From the American Psychological Association “Speaking of Psychology” podcast: “Recent mass shootings have inevitably led to news reports of the suspected shooters’ mental health, but psychological research shows there is no clear link between ‘mental illness’ and violence. In this episode, clinical and forensic psychologist Joel Dvoskin, PhD, talks about the misconceptions surrounding mental illness and violent behavior and how basic prevention efforts could help stop future violent events.
Joel Dvoskin: . . . The politicians have an unfortunate tendency to react to what is most publicized and also to react to anecdotes as opposed to solid research . . . so stigma, which is sort of a collection of myths and stereotypes, tends to guide public policy far too much and, as I said, much of it is incorrect.
So, we end up with policies that people tout as saying ‘we did something’ but, in fact, it’s either not helpful or in some cases counterproductive. And we’d be far better off as a country if instead of relying on stigma people were encouraging really good research about how to reduce gun violence rather than just react to these extreme cases and the stigma and myths and stereotypes . . .
If a person ‘has schizophrenia,’ the likelihood that they will kill a stranger has been estimated, according to research, at one in 144,000. So, it’s popular for politicians to say ‘Oh, I did something.’ The myth is you have to be ‘crazy’ to do something like this. So retrospectively, you look at people and you say, wow, this obviously – that guy should have been branded. But the truth is that most of the people, even of these anecdotes . . . had not been identified as ‘seriously mentally ill’ [and] wouldn’t have been on the list anyway . . . So for the most part, it’s stuff that’s easy to sell as to say ‘I did something really important.’ But alcohol accounts for a great deal more violence than ‘mental illness’ does.
. . . We know that all human behavior is an interaction between a human being and the circumstances or situations in which they find themselves. And it’s very difficult to predict the situations that a person is going to be in in the future. We think that a better strategy is when you become aware of a person who is either uttering or posing threats, is then to look at the person in the context of the situation they’re in and make recommendations to intervene and change that situation.
Steve Hart, one of my colleagues and friends, calls these ‘risk scenarios’ – is under what circumstances would this person be likely to harm somebody. That’s much more helpful than saying ‘this guy’s a high-risk person’ based on these sort of all-or-nothing determinations . . .
When you do risk assessment, risk assessment by itself isn’t very important. What matters is the steps that are taken as a result. So that could be . . . intervening in the situations, it could be skill teaching for people. The goal is to no longer call people names, it’s to actually prevent violence.

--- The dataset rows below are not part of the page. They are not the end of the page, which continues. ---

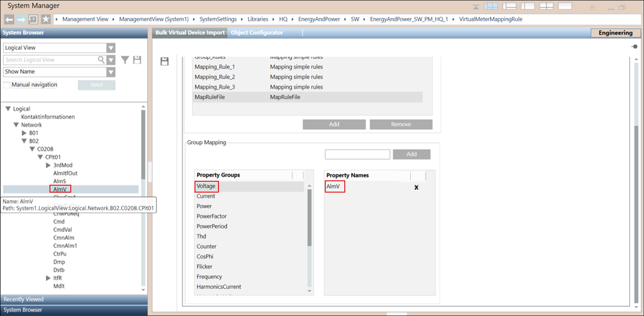Open the Logical View dropdown
This screenshot has width=644, height=316.
pyautogui.click(x=111, y=48)
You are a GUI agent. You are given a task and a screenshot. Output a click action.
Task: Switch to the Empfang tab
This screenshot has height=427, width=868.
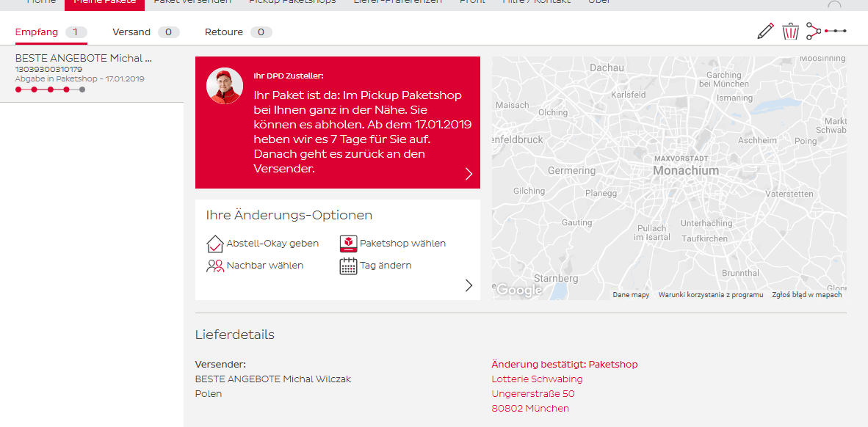click(x=37, y=32)
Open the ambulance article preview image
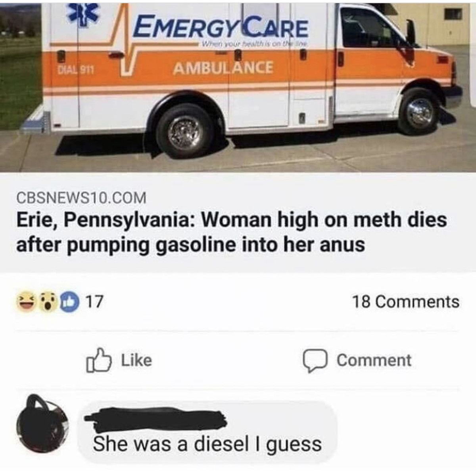 (238, 86)
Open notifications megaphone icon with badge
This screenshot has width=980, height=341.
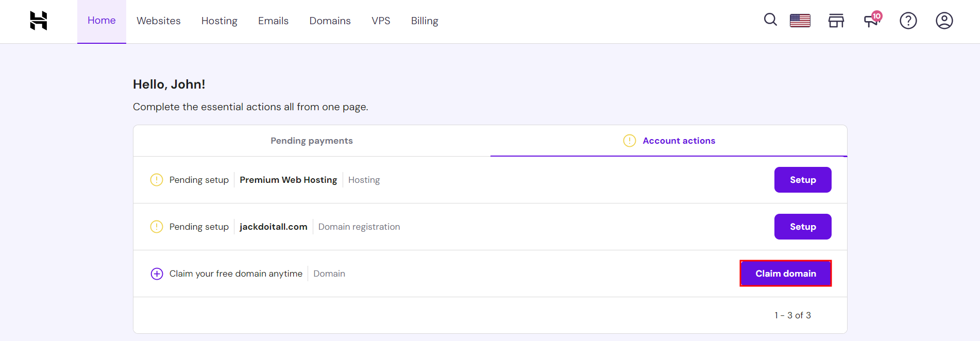tap(872, 20)
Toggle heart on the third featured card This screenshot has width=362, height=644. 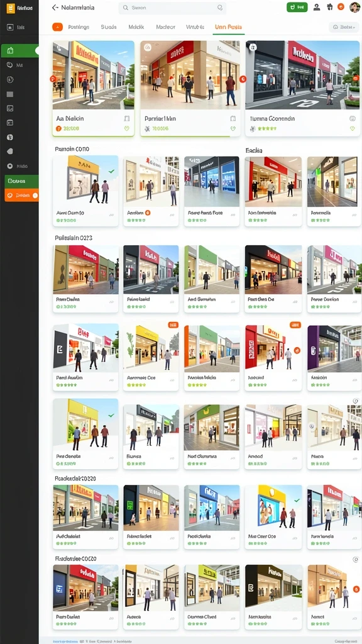point(352,128)
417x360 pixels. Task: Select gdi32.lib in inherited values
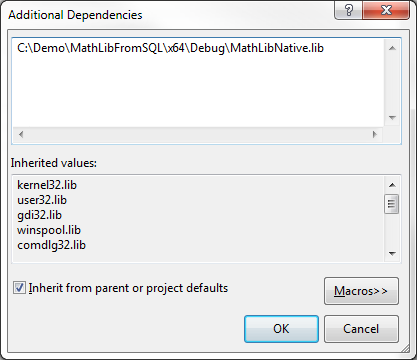(39, 215)
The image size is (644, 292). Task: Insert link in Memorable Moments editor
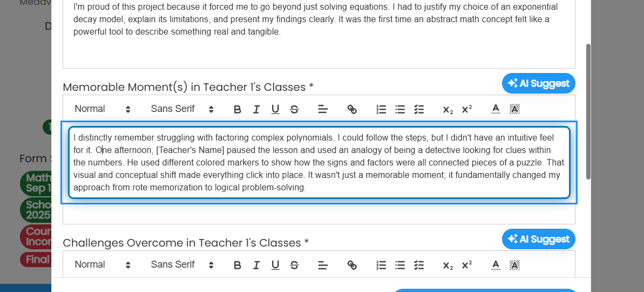352,109
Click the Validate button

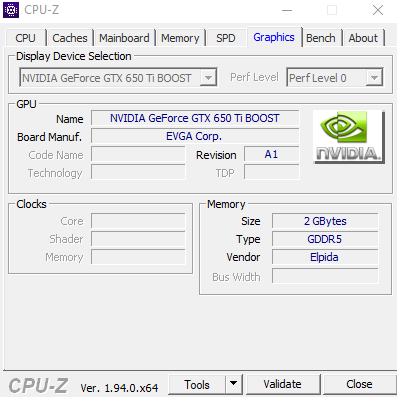(283, 384)
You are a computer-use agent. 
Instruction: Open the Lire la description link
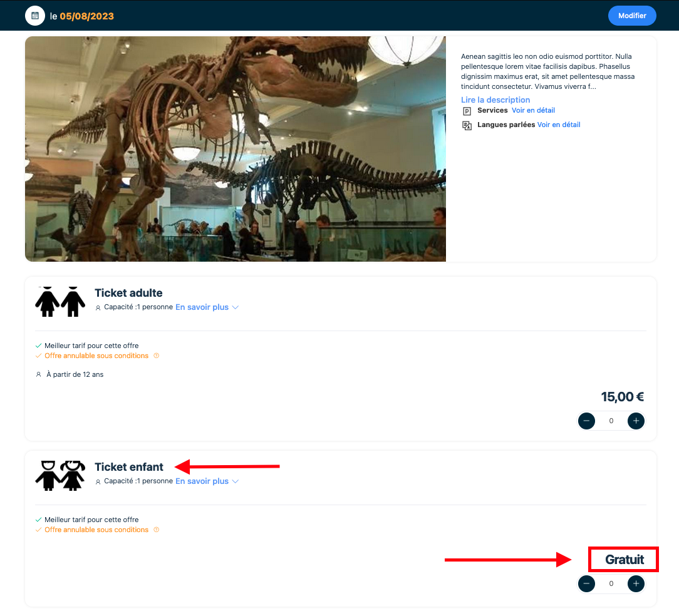pyautogui.click(x=495, y=100)
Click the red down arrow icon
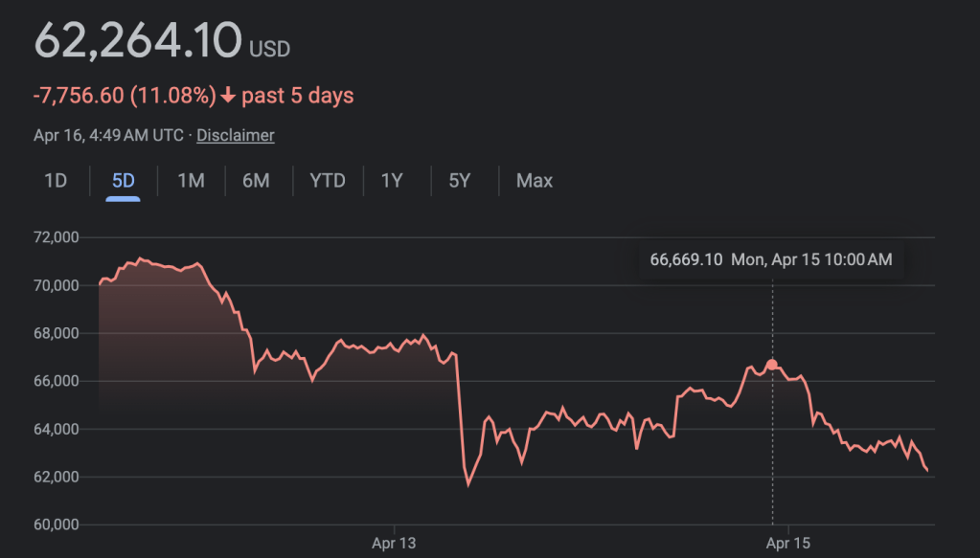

. . . In my opinion, the most important role of the public mental health system in preventing violence is not related to the ‘treatment of serious mental illness’ . . . [it’s] in crisis response. So, when somebody feels depressed, enraged, insignificant, they have access to a firearm, maybe they’re drinking too much that night, maybe they just got fired and so on – it’s like this perfect storm of despair. It would be very important for our system to be able to give that person really competent suicide prevention services in this crisis to give them an alternative to ending their life as a way of ending their psychological pain.
. . . Every time somebody commits a mass homicide, they’re ending their life. They’re either going to commit suicide or they’re going to get the police to shoot them or they’re going to go to prison or hospital for the rest of their life. They’ve given up. Their life is over.”